■ **What you have to do**
In the records below, find the line with "You are a computer-use" and repeat it and every line after it, exactly, without any pictures.

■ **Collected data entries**
------------------------------------------------

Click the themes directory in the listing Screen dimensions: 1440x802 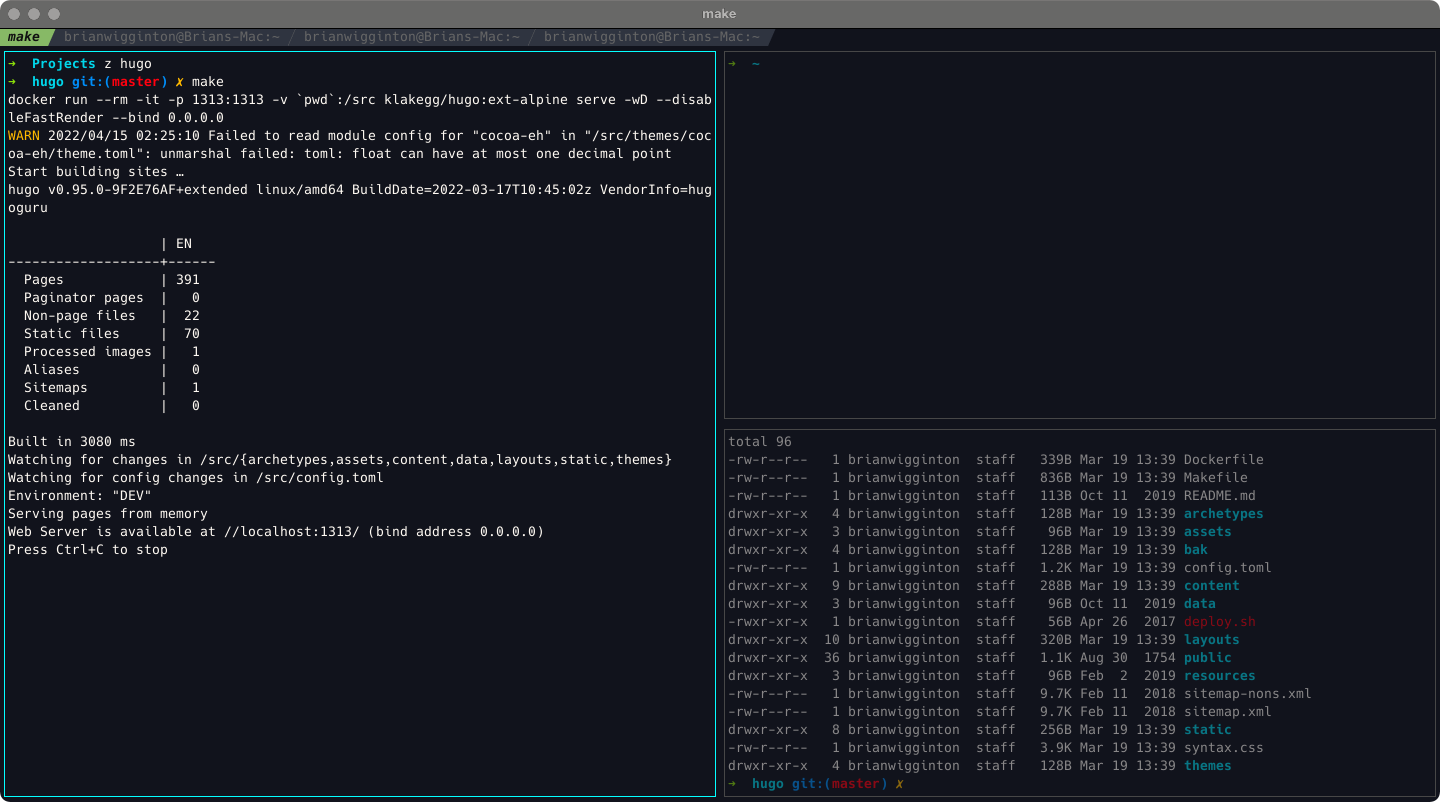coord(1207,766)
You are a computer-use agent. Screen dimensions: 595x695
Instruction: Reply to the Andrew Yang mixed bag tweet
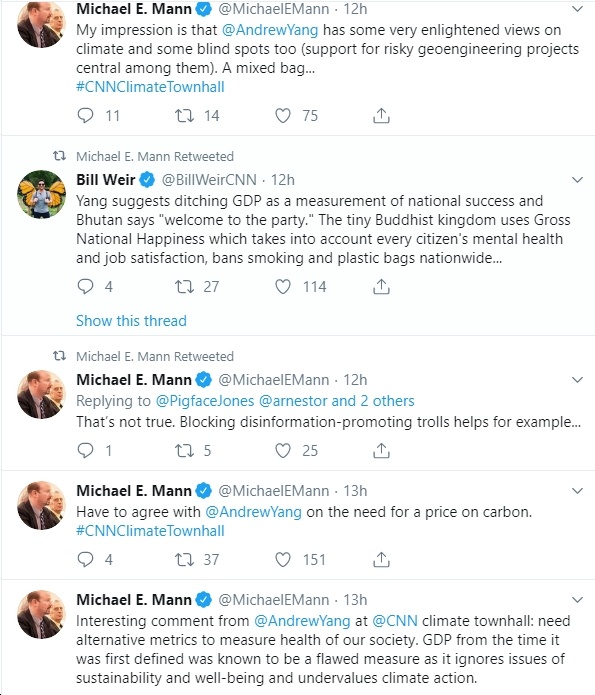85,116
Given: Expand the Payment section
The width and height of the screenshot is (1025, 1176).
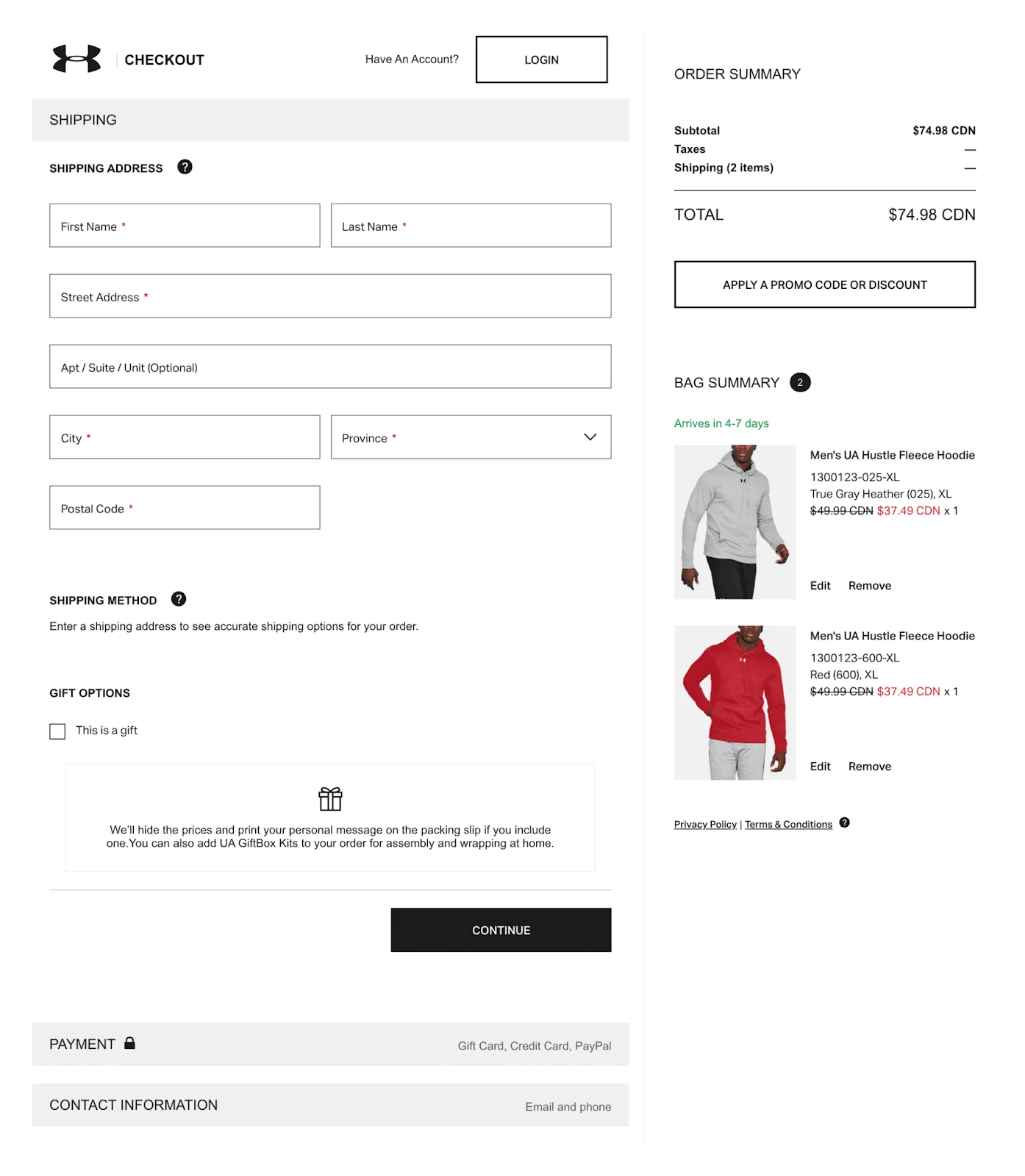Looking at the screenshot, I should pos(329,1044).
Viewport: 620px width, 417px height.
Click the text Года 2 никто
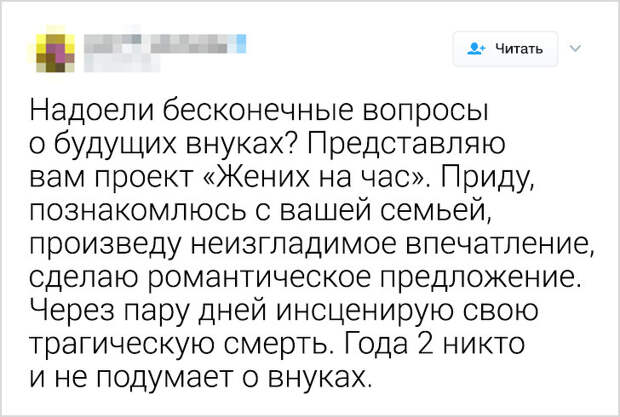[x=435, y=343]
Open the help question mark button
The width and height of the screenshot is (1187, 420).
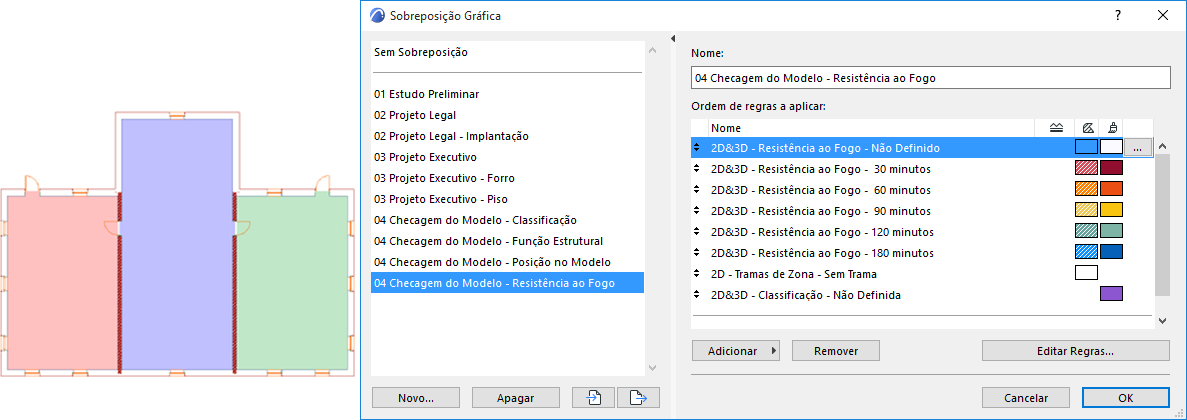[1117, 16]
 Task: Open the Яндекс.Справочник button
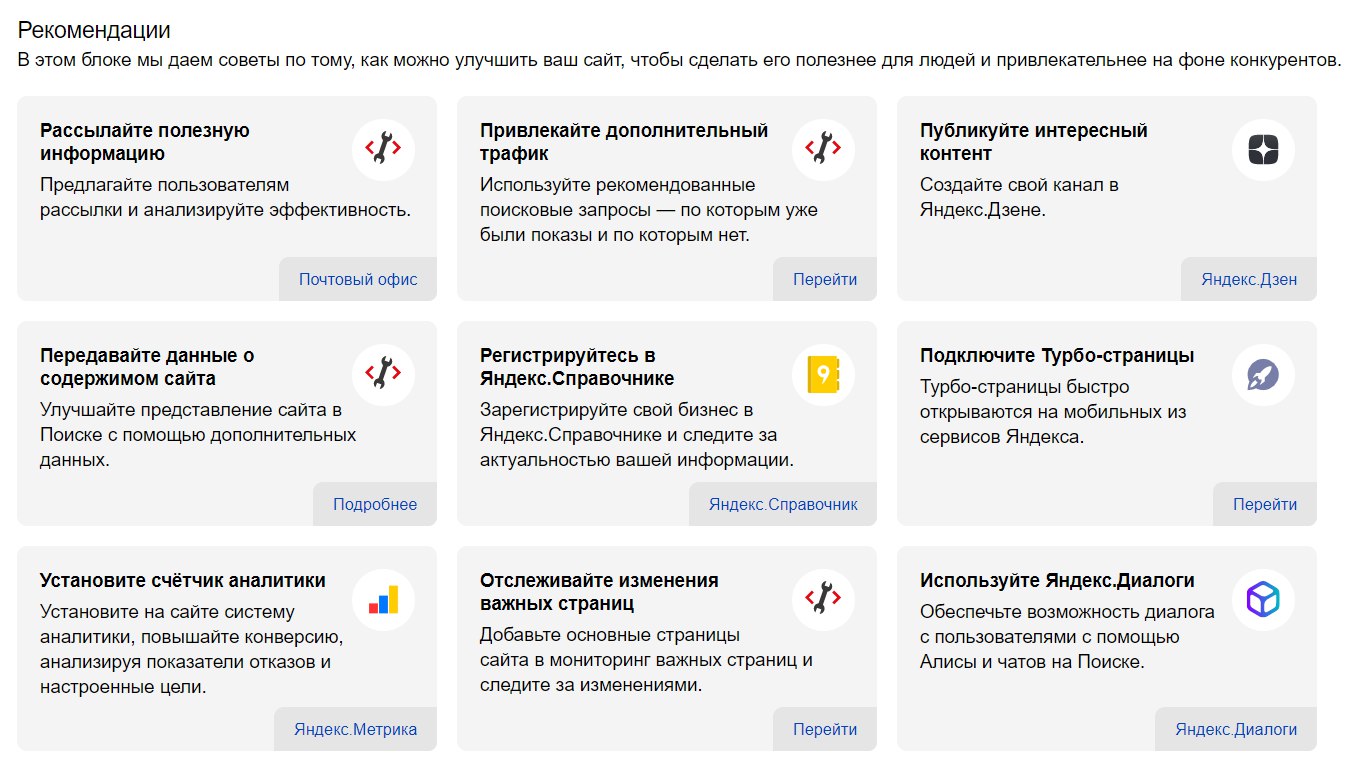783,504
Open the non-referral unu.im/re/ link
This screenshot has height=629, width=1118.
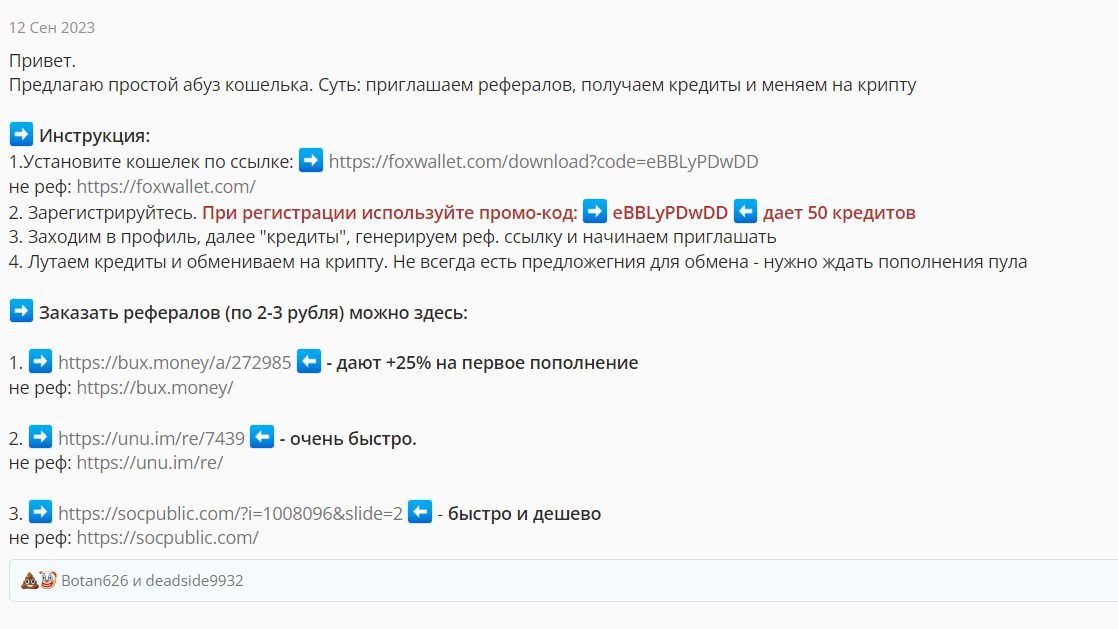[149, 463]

------------------------------------------------

■ **Response box**
You are a computer-use agent. Screen dimensions: 595x695
Instruction: Reply to the Andrew Yang mixed bag tweet
85,116
Given: Expand the Payment section
The width and height of the screenshot is (1025, 1176).
Looking at the screenshot, I should pos(329,1044).
Viewport: 620px width, 417px height.
Click the text Года 2 никто
[x=435, y=343]
Open the help question mark button
The width and height of the screenshot is (1187, 420).
[1117, 16]
 Task: Open the Яндекс.Справочник button
783,504
Open the non-referral unu.im/re/ link
This screenshot has height=629, width=1118.
[149, 463]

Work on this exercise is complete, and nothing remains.